Exercise prompt.
Verbatim repeat, images excluded. Give each entry again as written.

[Stored records]
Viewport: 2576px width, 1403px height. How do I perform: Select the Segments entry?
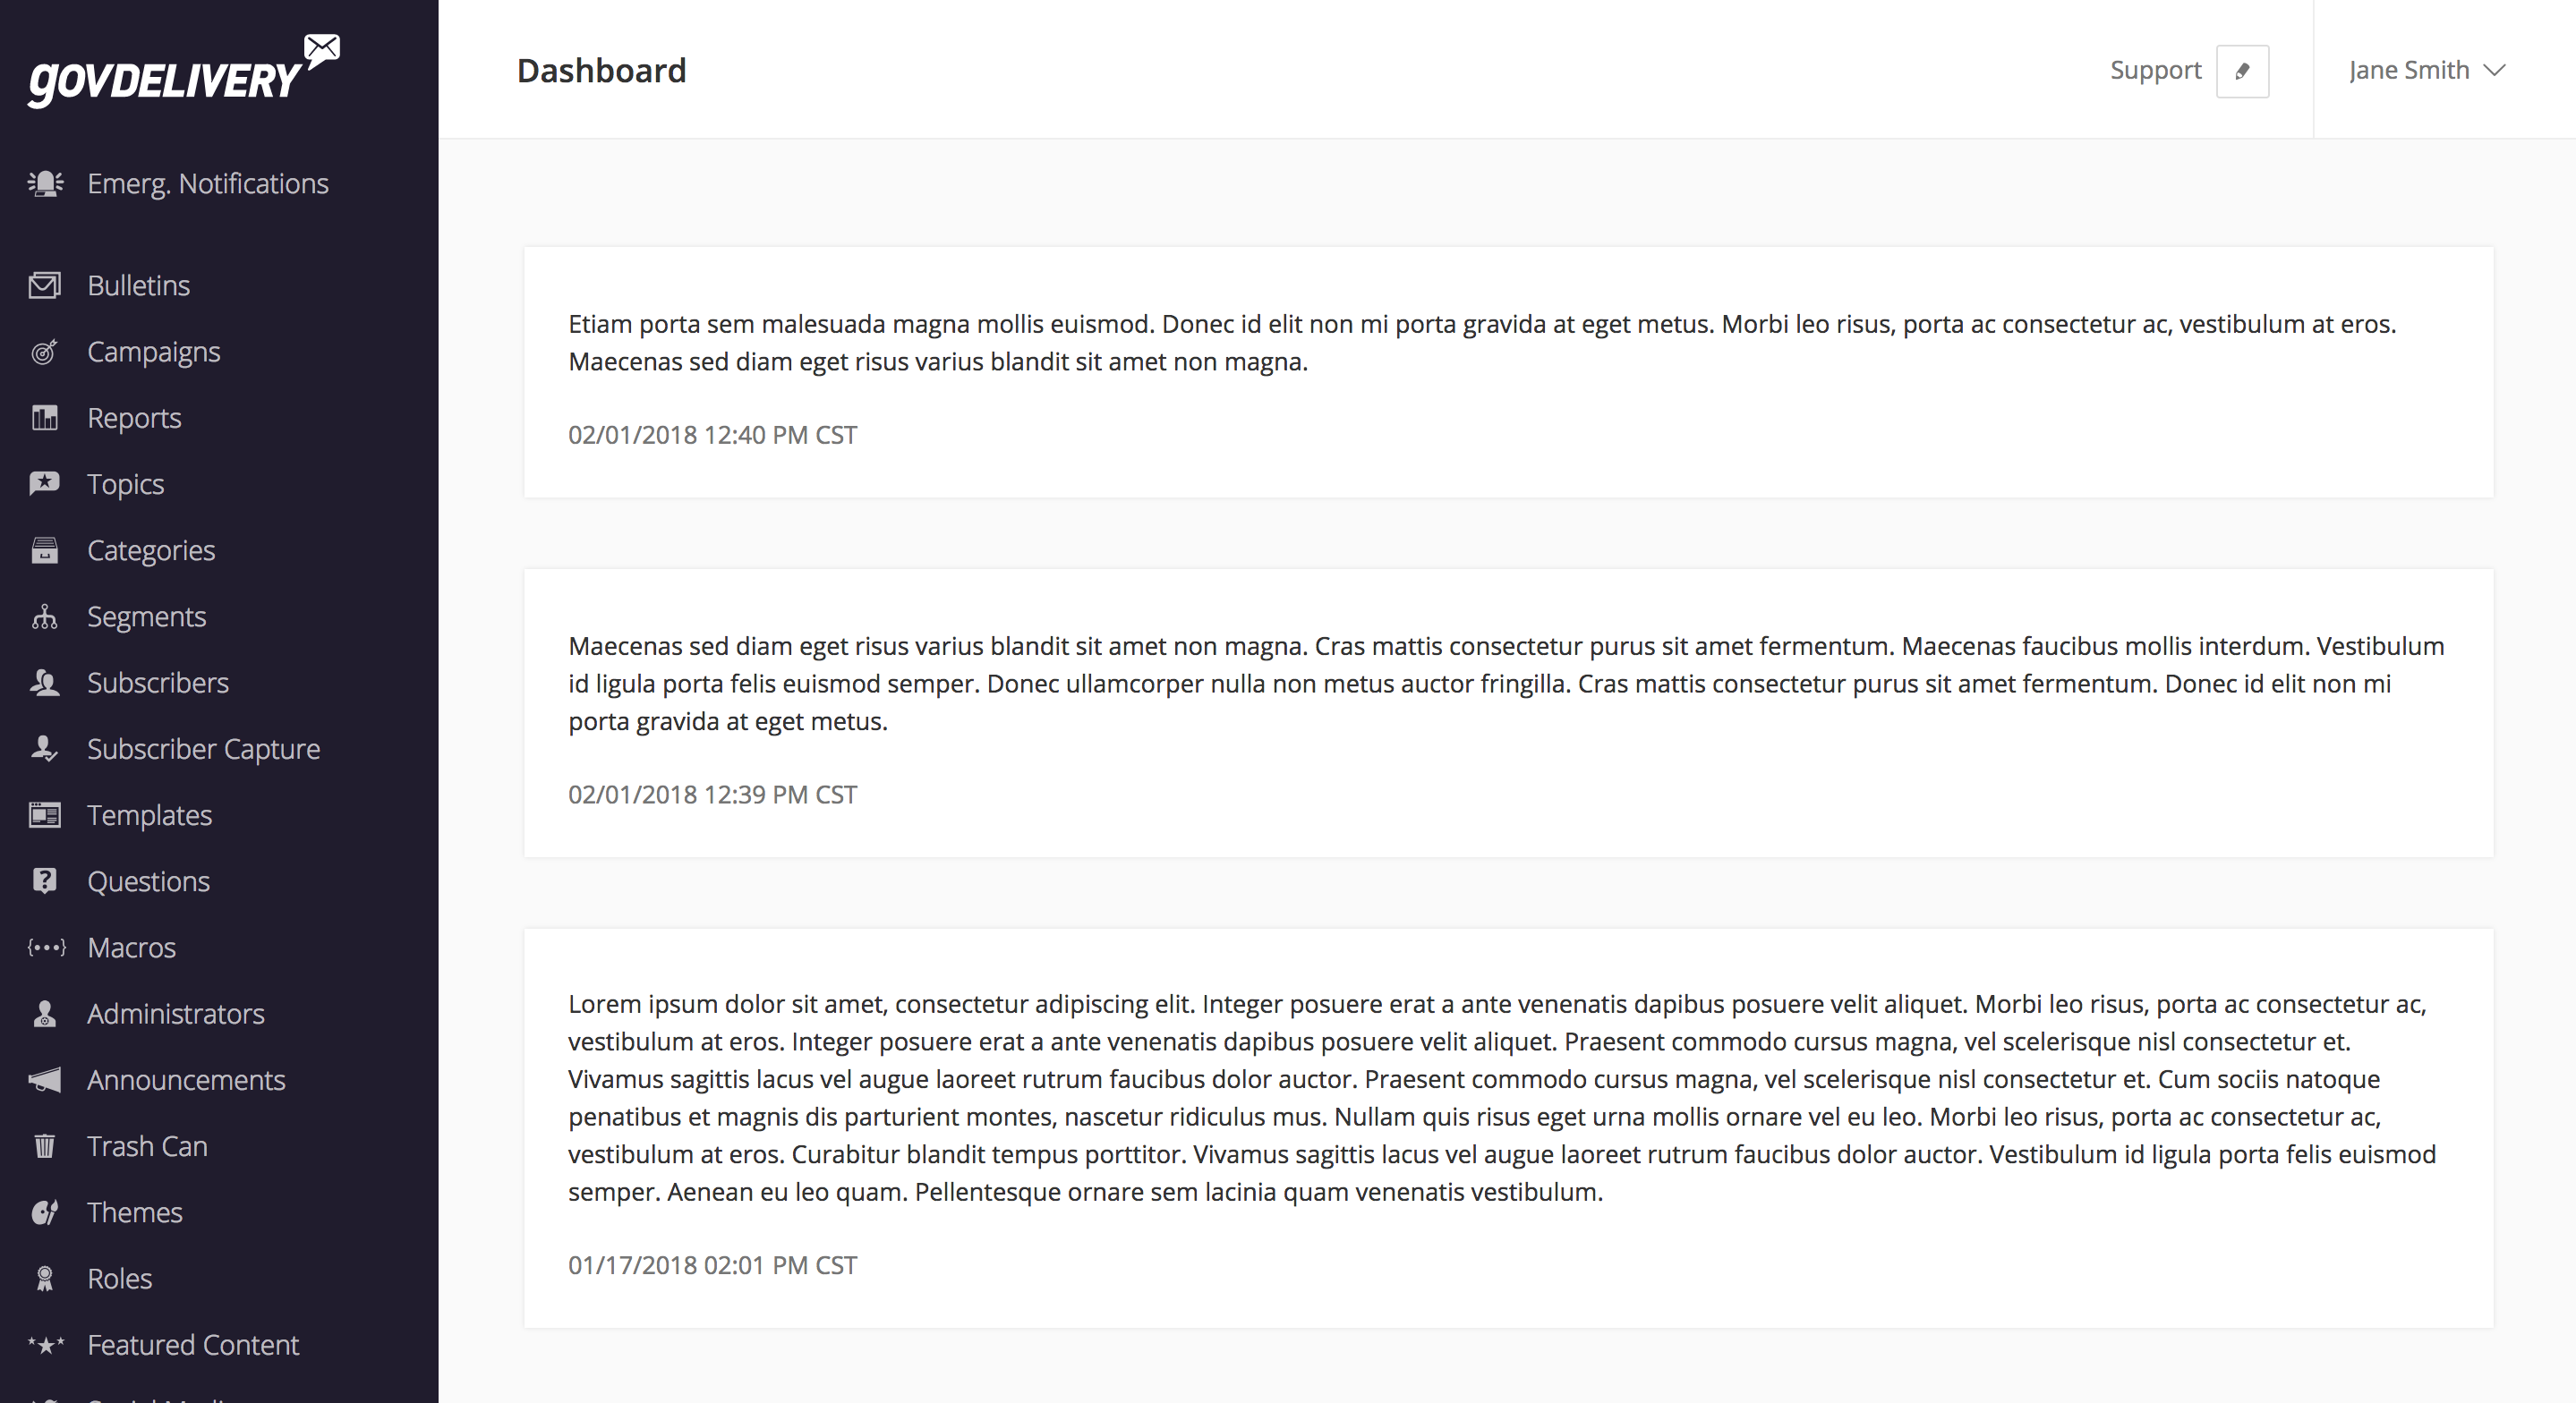click(146, 616)
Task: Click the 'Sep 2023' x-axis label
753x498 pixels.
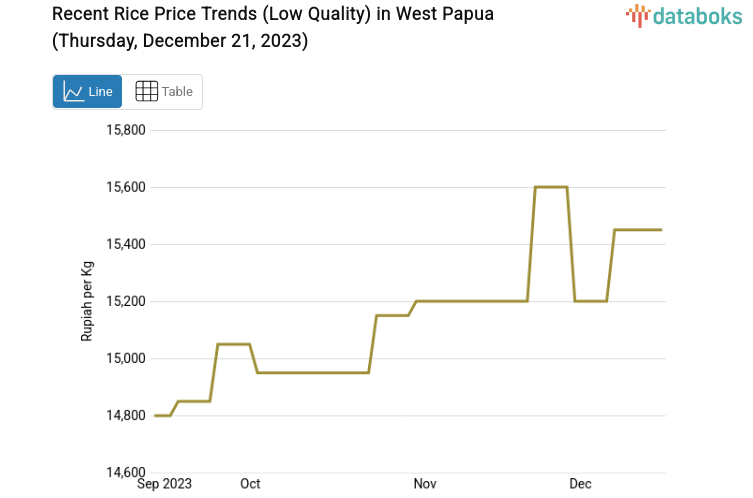Action: click(x=164, y=484)
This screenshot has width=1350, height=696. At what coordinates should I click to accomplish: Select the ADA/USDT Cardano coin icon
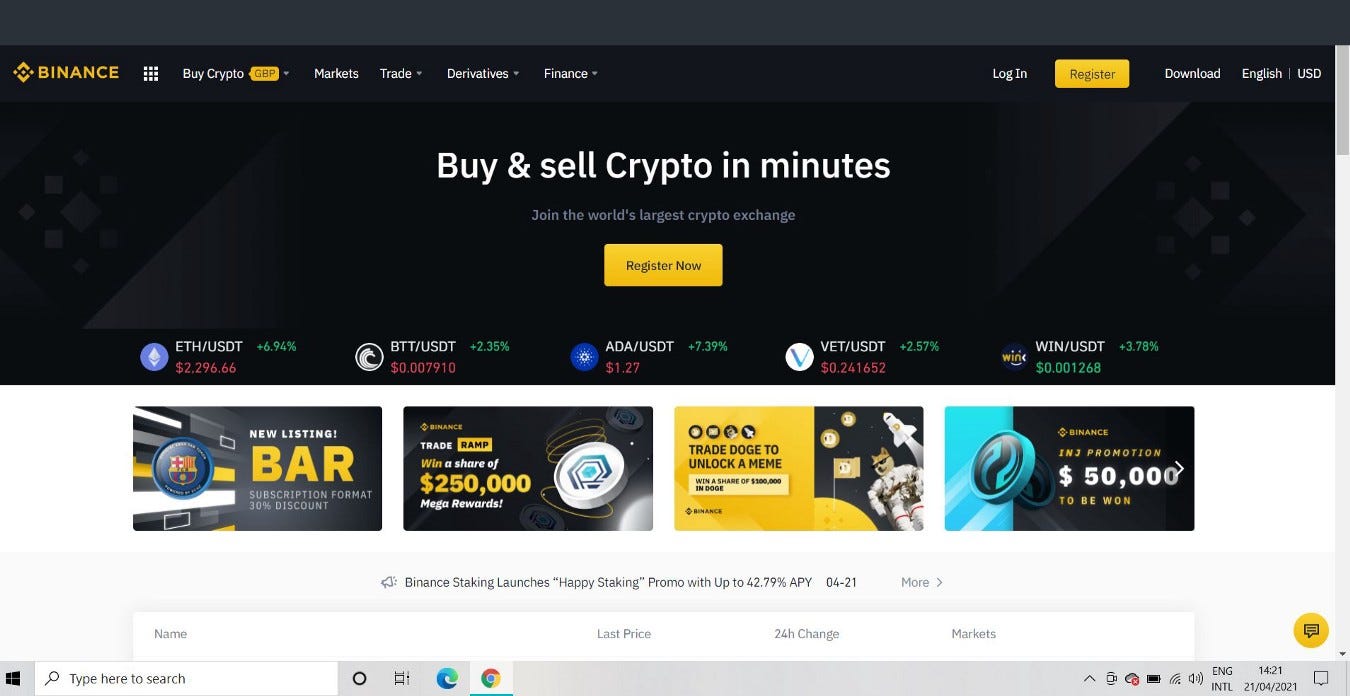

Solution for this problem.
Viewport: 2576px width, 1403px height. How do I perform: Select the Segments entry?
click(146, 616)
Task: Click the 'Sep 2023' x-axis label
753x498 pixels.
Action: click(x=164, y=484)
This screenshot has width=1350, height=696. At what coordinates should I click to accomplish: Select the ADA/USDT Cardano coin icon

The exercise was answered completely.